**DESCRIPTION OF THE TASK**.
Reproduce the entries shown below only from the line with "How do I perform: Click the Welcome" down to the line with "Given: Enable API integration", keeping both end lines and copying each one exactly.

**PROVIDED DATA**.
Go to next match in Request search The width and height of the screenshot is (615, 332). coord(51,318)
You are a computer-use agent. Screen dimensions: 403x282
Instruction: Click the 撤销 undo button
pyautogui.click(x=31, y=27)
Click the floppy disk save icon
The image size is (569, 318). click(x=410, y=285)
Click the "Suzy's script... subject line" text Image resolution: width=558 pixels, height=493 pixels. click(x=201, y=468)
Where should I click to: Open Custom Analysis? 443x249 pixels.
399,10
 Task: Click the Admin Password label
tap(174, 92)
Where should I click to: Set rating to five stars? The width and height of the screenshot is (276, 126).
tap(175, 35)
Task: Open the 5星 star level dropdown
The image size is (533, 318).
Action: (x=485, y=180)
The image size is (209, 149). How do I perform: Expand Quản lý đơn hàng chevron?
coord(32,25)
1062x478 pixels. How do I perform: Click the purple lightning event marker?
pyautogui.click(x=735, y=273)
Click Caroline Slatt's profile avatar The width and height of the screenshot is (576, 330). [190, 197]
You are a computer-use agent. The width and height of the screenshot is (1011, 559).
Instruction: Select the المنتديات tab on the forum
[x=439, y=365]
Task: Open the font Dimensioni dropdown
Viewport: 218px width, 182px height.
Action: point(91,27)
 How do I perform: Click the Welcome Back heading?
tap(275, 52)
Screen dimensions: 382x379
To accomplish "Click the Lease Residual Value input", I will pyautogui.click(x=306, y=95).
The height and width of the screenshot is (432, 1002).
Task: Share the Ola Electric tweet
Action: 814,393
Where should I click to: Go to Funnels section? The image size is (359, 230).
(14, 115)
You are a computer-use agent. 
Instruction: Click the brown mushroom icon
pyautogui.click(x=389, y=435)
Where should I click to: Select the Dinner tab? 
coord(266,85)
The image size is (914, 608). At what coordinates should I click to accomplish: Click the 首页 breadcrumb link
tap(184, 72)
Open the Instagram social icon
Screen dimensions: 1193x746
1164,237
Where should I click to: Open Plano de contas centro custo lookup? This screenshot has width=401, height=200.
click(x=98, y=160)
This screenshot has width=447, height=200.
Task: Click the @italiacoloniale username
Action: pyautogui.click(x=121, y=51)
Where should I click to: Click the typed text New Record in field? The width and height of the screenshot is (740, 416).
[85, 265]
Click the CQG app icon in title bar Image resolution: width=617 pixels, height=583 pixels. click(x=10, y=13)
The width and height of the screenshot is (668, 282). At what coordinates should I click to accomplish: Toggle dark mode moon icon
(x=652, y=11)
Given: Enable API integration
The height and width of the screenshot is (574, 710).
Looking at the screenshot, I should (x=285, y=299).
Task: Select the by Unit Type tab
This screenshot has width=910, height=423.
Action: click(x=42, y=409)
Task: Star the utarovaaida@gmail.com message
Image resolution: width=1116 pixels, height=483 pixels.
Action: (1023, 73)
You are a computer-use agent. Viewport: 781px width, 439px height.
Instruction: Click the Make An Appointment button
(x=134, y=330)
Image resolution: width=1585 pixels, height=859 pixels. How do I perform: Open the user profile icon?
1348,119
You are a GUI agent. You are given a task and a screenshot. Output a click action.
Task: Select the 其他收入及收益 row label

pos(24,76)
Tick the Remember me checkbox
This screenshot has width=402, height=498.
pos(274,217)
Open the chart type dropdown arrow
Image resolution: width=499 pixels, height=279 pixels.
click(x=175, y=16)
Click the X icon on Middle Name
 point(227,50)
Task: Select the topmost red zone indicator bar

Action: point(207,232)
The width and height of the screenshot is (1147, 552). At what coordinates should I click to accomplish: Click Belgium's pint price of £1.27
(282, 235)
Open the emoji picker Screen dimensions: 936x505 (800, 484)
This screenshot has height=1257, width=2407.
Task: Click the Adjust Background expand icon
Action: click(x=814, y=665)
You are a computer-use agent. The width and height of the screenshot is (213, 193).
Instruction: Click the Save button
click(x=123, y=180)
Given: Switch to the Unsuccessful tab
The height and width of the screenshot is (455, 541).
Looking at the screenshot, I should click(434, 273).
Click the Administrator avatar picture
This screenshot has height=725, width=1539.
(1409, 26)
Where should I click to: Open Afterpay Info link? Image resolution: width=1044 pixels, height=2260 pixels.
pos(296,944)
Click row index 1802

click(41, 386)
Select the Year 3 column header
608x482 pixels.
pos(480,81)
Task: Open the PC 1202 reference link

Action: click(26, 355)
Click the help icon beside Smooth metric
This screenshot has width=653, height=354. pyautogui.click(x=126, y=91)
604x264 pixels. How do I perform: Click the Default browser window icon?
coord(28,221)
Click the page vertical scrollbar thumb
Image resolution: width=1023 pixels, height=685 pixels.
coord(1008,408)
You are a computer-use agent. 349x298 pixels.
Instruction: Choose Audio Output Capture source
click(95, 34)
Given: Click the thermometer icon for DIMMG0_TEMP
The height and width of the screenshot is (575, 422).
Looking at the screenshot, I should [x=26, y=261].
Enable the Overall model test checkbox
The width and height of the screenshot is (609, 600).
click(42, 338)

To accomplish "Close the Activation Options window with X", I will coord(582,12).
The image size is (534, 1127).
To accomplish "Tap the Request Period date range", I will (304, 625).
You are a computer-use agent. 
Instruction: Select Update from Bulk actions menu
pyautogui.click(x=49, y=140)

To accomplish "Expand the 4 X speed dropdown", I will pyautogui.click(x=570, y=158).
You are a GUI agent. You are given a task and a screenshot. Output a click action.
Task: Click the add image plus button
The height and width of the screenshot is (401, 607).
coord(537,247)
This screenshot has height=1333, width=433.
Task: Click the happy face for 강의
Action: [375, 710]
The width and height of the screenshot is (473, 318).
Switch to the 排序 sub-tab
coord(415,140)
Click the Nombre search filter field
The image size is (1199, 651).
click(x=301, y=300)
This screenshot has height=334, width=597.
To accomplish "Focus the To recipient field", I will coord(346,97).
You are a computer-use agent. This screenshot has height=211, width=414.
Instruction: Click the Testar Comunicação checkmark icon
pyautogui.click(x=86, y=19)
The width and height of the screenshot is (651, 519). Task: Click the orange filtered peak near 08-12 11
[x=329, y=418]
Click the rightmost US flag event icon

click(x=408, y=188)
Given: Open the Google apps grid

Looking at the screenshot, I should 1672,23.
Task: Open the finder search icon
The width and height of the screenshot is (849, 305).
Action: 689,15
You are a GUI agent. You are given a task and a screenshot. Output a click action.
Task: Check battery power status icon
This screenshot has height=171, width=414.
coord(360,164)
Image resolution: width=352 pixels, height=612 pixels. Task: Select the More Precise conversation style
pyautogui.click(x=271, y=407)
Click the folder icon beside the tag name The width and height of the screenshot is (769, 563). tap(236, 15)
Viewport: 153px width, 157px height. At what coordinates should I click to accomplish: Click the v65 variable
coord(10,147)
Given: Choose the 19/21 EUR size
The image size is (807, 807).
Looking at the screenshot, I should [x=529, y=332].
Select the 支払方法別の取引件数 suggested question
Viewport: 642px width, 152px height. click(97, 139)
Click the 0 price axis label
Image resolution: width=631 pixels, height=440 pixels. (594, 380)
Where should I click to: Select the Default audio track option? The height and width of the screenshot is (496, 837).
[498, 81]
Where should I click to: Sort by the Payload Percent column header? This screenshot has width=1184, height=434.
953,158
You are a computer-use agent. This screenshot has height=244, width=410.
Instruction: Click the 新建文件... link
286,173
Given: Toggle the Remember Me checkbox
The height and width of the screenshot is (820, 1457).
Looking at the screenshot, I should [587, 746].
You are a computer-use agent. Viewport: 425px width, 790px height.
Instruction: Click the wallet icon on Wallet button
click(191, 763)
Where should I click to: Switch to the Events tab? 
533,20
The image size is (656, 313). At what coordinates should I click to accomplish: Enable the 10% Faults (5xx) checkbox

**TASK OUTPUT**.
 How do I perform: Click the Welcome Back heading?
tap(275, 52)
Screen dimensions: 382x379
To accomplish "Click the Lease Residual Value input", I will pyautogui.click(x=306, y=95).
The height and width of the screenshot is (432, 1002).
Task: Share the Ola Electric tweet
Action: 814,393
Where should I click to: Go to Funnels section? The image size is (359, 230).
(14, 115)
You are a computer-use agent. 
Instruction: Click the brown mushroom icon
pyautogui.click(x=389, y=435)
Where should I click to: Select the Dinner tab? 
coord(266,85)
The image size is (914, 608). At what coordinates should I click to accomplish: Click the 首页 breadcrumb link
tap(184, 72)
Open the Instagram social icon
Screen dimensions: 1193x746
1164,237
Where should I click to: Open Plano de contas centro custo lookup? This screenshot has width=401, height=200.
click(x=98, y=160)
This screenshot has width=447, height=200.
Task: Click the @italiacoloniale username
Action: pyautogui.click(x=121, y=51)
Where should I click to: Click the typed text New Record in field? The width and height of the screenshot is (740, 416).
[85, 265]
Click the CQG app icon in title bar Image resolution: width=617 pixels, height=583 pixels. click(x=10, y=13)
The width and height of the screenshot is (668, 282). At what coordinates should I click to accomplish: Toggle dark mode moon icon
(x=652, y=11)
Given: Enable API integration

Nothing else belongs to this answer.